Enrollment Requests
An enrollment request is the operation OTPKI performs when a new or existing end entity submits a CSR (or other supported request payload) to be issued a certificate. When the targeted end entity profile has an approval profile assigned, OTPKI does not act on the request immediately - it parks the enrollment, marks the end entity as Waiting for Approval, and creates a work item for the configured approvers.
Enrollment Request List
The Enrollment Requests page lists every enrollment request OTPKI has recorded, including its protocol, end entity, and current status.
How Approval Is Triggered
OTPKI checks the Approval Profile field on the end entity profile that the request is enrolling against. If the field is set, the request is gated:
- OTPKI persists the enrollment request and sets the end entity status to Waiting for Approval.

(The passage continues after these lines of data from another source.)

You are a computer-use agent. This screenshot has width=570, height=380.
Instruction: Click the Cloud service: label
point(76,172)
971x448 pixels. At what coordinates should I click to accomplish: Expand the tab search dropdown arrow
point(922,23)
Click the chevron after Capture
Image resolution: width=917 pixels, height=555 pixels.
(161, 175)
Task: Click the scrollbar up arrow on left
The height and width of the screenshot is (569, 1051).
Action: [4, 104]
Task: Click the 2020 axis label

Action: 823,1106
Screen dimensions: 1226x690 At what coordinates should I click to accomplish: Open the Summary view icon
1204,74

- OTPKI creates a work item bound to the end entity profile's approval profile, with the resource type set to Enrollment Request and the resource ID set to the new enrollment request.
- The request's response carries the enrollment request ID but no certificate - callers can poll the request to observe its state change once approval completes.
If the end entity profile does not have an approval profile assigned, OTPKI skips this gate and proceeds directly to issuance.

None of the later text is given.